Logistic Regression Implementation using Python

6 minute read

Logistic Regression

Basic Assumptions:
1) target variable y is binary and follows Bernoulli distribution
2) independent variable should have little or no collinearity
3) linearly related to the log odds
4) should have sufficient amount of data
5) Model parameters are estimated using gradient descent or Max Conditional Likelihood estimation

Problem Statement

The objective is to predict whether an individual will default on his credit card payment, on the basis of his bank balanc, income and whether he is a student or not

Dataset can be downloaded from here.

A simulated data set containing information on ten thousand customers.

import pandas as pd
import numpy as np
import matplotlib.pyplot as plt
!pip install xlrd
org_data = pd.read_excel("LogisticRegressionDemo.xlsx")
Requirement already satisfied: xlrd in c:\users\i330087\appdata\local\continuum\anaconda3\lib\site-packages (1.2.0)
#org_data = org_data.drop(['Unnamed: 0'], axis=1)
org_data.head()
Unnamed: 0 default student balance income
0 1 No No 729.526495 44361.625074
1 2 No Yes 817.180407 12106.134700
2 3 No No 1073.549164 31767.138947
3 4 No No 529.250605 35704.493935
4 5 No No 785.655883 38463.495879
# check the data set dimensions and obtain basic information. <br> shape attribute provides data size i.e. no of obs as rows and no. of features as columns.<br>
# describe function provides statistical summary
print(org_data.shape)
org_data = org_data.drop(['Unnamed: 0'], axis=1)
org_data.info()
# Try org_data.describe() for printing the statistical summary
(10000, 5)
<class 'pandas.core.frame.DataFrame'>
RangeIndex: 10000 entries, 0 to 9999
Data columns (total 4 columns):
default    10000 non-null object
student    10000 non-null object
balance    10000 non-null float64
income     10000 non-null float64
dtypes: float64(2), object(2)
memory usage: 312.6+ KB

Notice that there are no missing values in the dataset. All columns have non-null values

Print the number of positive and negative instances

print(org_data.default.value_counts())
No     9667
Yes     333
Name: default, dtype: int64

A heavily class imbalanced problem with only 3.5% non-defaulters

data = org_data[['default',"student",'balance','income']]
data = data[1:1000]
print(data.shape)
data.default.value_counts()
#data.head()
(999, 4)





No     961
Yes     38
Name: default, dtype: int64

Since the response variable “default” and the predictor student have categorical values in the form of “yes” and “no”, it is important to encode them using 0/1 form to feed as input to the model.
factorize() method is used to perform this conversion

data['default'],default_unique = data['default'].factorize()
data['student'], st_unique = data['student'].factorize()
print("unique student labels",st_unique)
print("unique default labels",default_unique)
data.head()
unique student labels Index(['Yes', 'No'], dtype='object')
unique default labels Index(['No', 'Yes'], dtype='object')
default student balance income
1 0 0 817.180407 12106.134700
2 0 1 1073.549164 31767.138947
3 0 1 529.250605 35704.493935
4 0 1 785.655883 38463.495879
5 0 0 919.588530 7491.558572

This implies that student=’Yes’ is encoded as 0 and student=’No’ is encoded as 1. Similarly, default=’No’ is encoded as 0 and default=’yes’ as 1.

data.corr()
default student balance income
default 1.000000 -0.018135 0.360888 0.014253
student -0.018135 1.000000 -0.227472 0.755412
balance 0.360888 -0.227472 1.000000 -0.137466
income 0.014253 0.755412 -0.137466 1.000000

the highest correlation between default and the other predictors is with Balance. Thus, balance has strong infulence on whether the candidate will default on his credit payment or not. The correlation beween student and income is much lesser.

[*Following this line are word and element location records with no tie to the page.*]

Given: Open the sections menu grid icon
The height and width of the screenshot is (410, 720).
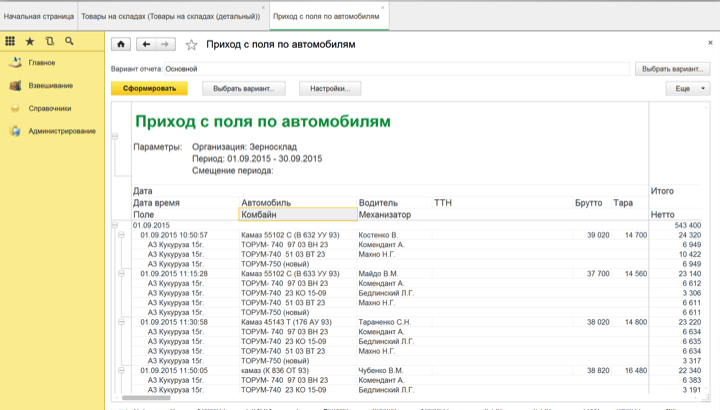Looking at the screenshot, I should [x=10, y=41].
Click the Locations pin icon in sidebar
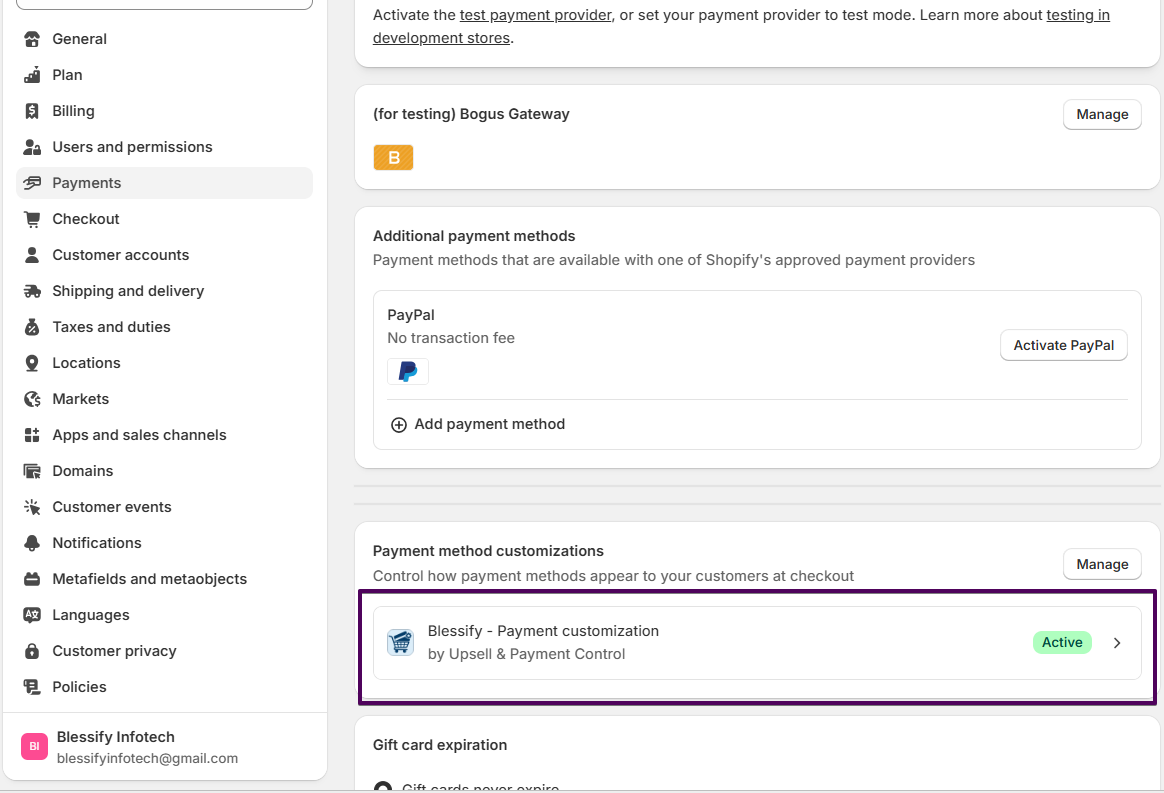Screen dimensions: 1164x793 tap(32, 363)
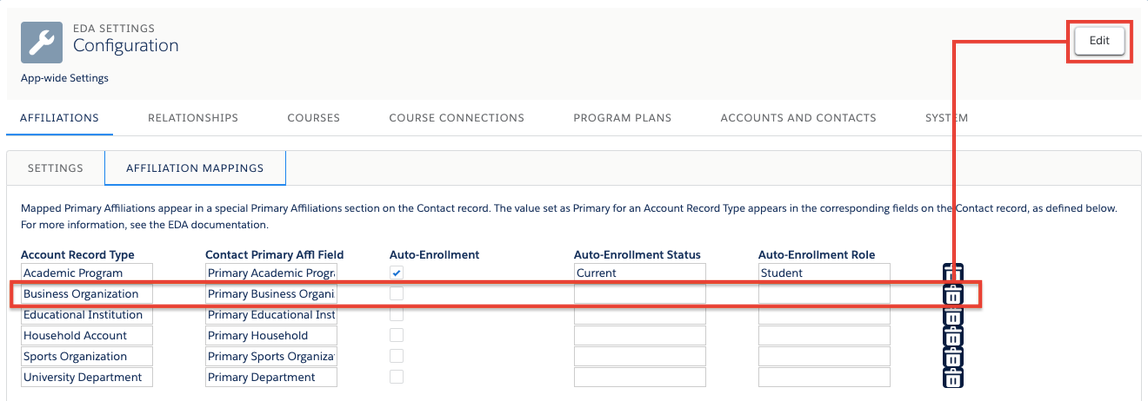Screen dimensions: 1148x401
Task: Uncheck Auto-Enrollment for Academic Program
Action: [x=397, y=273]
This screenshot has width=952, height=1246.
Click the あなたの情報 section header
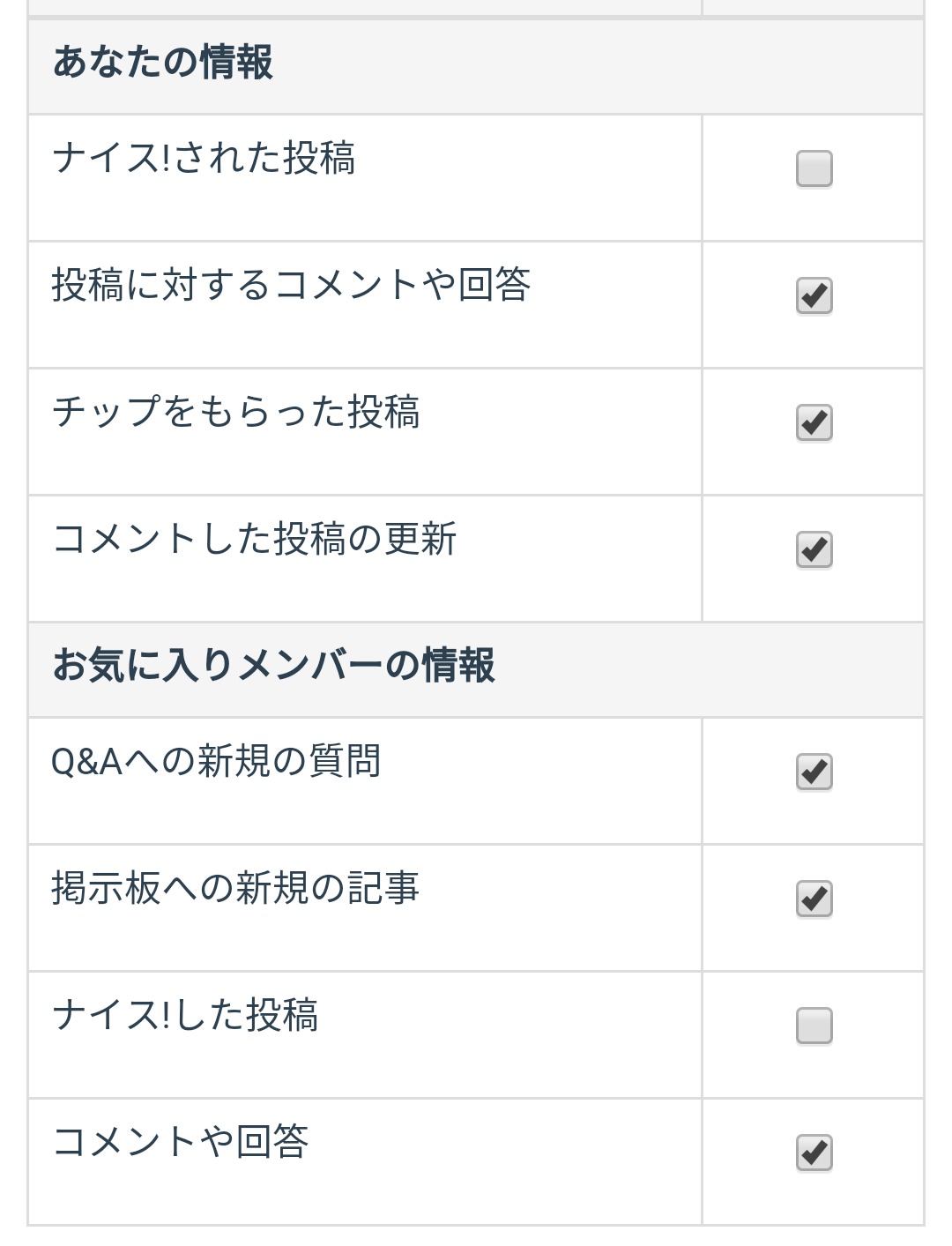point(163,63)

student has negative correlation with default i.e. chances of a student defaulting is lesser than that of a non-student defaulting. Also notice the high positive correlation between student and income, negative correlation between student and balance.

It will be good to explore this for different subsets and then the entire dataset to notice the change in these correlation coefficients and observe true relatinship

Visualize relationship between response vs predictors

The response variable for a binary linear regression problem has only two options: 0/1, creating a scatter plot is not helpful here. Instead, box plots and contingency tables provide good understanding of the data.

pd.crosstab(data.student, data.default).plot(kind='bar')
<matplotlib.axes._subplots.AxesSubplot at 0x255e04307b8>

LogisticRegression

Is student a good indicator of defaulter? For defaulter = NO, i.e. non-deafulters, the difference between student=yes(0) and non-student is very prominent i.e. chances of student defaulting is much less than the chances of non-students defaulting. But for defaulters, the distinction is not that significant.

# boxplot
data.boxplot(column='balance',by='default')

<matplotlib.axes._subplots.AxesSubplot at 0x255e069c9b0>

LogisticRegression

The purpose of visualization is to think about questions such as: What does this bar chart or box plot convey?
There is a huge difference in balance between defaulters and non-defaulters. Check for income vs default as well.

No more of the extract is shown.